F.M.&C. also had hundreds of wooden boats over the years, with a separate dockyard to build and service them at Uxbridge, but few now survive in reasonable condition. Wooden boats were built in the expectation that they would be worn out long before the ordinary rot of old age would get a grip. The fact that we have any at all over half a century after they were built is a surprising bonus, and they now require a very different order of maintenance and restoration to that with which they were built.

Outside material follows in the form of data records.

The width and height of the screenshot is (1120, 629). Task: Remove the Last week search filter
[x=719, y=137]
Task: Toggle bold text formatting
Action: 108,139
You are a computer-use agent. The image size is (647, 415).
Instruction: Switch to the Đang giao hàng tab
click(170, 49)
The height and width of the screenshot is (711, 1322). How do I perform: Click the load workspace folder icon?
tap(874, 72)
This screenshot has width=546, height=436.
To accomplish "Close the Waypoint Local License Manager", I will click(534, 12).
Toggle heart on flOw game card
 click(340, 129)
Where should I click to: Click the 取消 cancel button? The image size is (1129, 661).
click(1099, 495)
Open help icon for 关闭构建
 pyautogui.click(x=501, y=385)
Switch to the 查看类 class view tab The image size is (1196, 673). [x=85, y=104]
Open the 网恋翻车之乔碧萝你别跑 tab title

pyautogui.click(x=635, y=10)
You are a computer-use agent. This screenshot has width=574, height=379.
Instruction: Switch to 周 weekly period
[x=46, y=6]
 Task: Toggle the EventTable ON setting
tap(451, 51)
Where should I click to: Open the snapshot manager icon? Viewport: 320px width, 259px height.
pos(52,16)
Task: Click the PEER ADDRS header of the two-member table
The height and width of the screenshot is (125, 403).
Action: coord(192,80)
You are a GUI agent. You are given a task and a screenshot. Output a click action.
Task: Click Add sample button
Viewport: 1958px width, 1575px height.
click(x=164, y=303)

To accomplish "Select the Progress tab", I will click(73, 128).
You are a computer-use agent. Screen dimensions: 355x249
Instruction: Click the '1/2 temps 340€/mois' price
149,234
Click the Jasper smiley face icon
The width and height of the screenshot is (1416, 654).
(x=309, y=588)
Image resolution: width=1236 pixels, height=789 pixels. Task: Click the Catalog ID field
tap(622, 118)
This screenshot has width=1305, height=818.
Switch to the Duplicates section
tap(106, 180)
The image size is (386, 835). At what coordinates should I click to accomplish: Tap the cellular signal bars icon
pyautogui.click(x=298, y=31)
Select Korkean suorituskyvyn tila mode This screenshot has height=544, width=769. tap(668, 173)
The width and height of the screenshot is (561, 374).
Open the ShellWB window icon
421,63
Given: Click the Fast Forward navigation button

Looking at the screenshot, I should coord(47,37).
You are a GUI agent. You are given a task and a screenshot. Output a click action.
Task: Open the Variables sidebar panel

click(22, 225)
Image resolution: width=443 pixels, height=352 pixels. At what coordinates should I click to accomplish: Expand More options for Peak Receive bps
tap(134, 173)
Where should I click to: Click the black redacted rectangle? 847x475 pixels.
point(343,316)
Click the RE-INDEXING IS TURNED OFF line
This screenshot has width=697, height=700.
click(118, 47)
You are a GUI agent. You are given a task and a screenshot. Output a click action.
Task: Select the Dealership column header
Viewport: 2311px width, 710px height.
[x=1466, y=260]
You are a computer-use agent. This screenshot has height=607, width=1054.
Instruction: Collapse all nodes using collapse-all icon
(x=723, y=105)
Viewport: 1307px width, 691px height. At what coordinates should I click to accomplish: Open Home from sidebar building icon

Motor boat Ferret and her dumb butty Ilkeston at Ellesmere Port in 1999 displaying the two different colour schemes that the company wore during its history.

joshers
FMC pair

Thomas Clayton [Oldbury] Ltd.

An interesting variation from the standard long distance narrowboat came from the long established company of Thomas Clayton of Oldbury. They operated a fleet of wooden narrow boats especially equipped to carry liquid in bulk - tar, crude oil and creosote. Instead of conventional canvas covers over the hold, each boat was fitted with sealed bulkheads near the bow, stern and centrally, with a permanent weatherproof deck fixed over the hold, thus converting most of the boat into two massive wooden tanks, with shapely ends. If it was waterproof from the outside it could be presumed to be oil proof from the inside. They were built at a number of different boatyards but were maintained at their own dock at Oldbury. Because of the preservative nature of much of their cargo, soaking and seeping into the woodwork, several of these old boats still survive, instantly recognisable by their characteristic long unencumbered deck, broken only by some small loading hatches, and all named after British rivers. The company carried on trading until 1966 and still had a few horse drawn boats in commission until the end.

Clayton tarboat
The Thos. Clayton tanker narrow boat Gifford working up the locks of the Worcester & Birmingham Canal. Note the long fixed deck over the hold, and the horse line attached to the central towing mast.
Gifford Only one Thomas Clayton horseboat now survives in an unconverted condition, the Gifford, restored and maintained by the Boat Museum Society at Ellesmere Port. As one of the society's basic principles is to keep her in working trim as a travelling museum exhibit, she can be encountered almost anywhere on the narrow canal system, although the museum is her regular home port. Unconverted Thomas Clayton motorboats still surviving include Spey, Stour, Tay, Towy, Severn and Umea.
Only few narrowboats had a cabin in the bow as well as the stern, and Gifford's is even larger than most to make use of all the space available in front of the permanent oil proof stank in the hold.